Directive.
Duplicate, word for word, the stretch of the Columbus sea-tracking article from "Columbus to host" through "H-II Transfer Vehicle.".

Passage shown.
Columbus to host worldwide sea traffic tracking experiment

AIS polar signal detection probabilities
18 September 2009

ESA's Columbus module on the International Space Station is being fitted with experimental hardware to track the passage of ships across the world's oceans. A pair of European-built signal receivers designed for wide-area vessel detection are being ferried to the orbital outpost aboard Japan's newly-launched H-II Transfer Vehicle.

The aim is to demonstrate space-based ship monitoring techniques which can then serve as the basis of operational services via satellite constellations.

Open ocean blind spots

All international ships over 300 tonnes, cargo vessels over 500 tonnes and passenger carriers of every size are mandated to carry Automatic Identification System (AIS) transponders which provide constantly-updated identification and navigation data.

Given material.
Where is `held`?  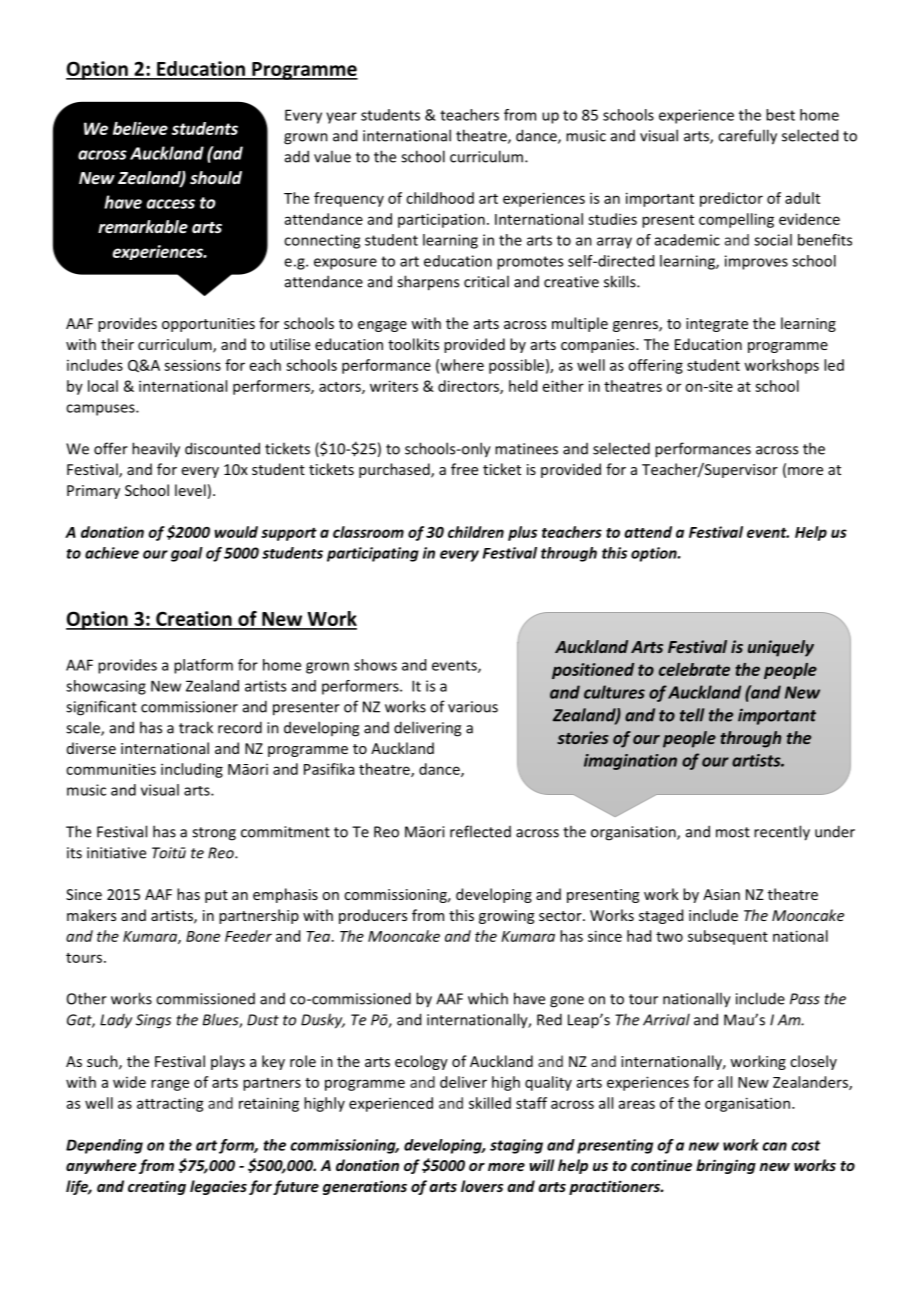 held is located at coordinates (523, 386).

Finished answer.
Columbus to host worldwide sea traffic tracking experiment

AIS polar signal detection probabilities
18 September 2009

ESA's Columbus module on the International Space Station is being fitted with experimental hardware to track the passage of ships across the world's oceans. A pair of European-built signal receivers designed for wide-area vessel detection are being ferried to the orbital outpost aboard Japan's newly-launched H-II Transfer Vehicle.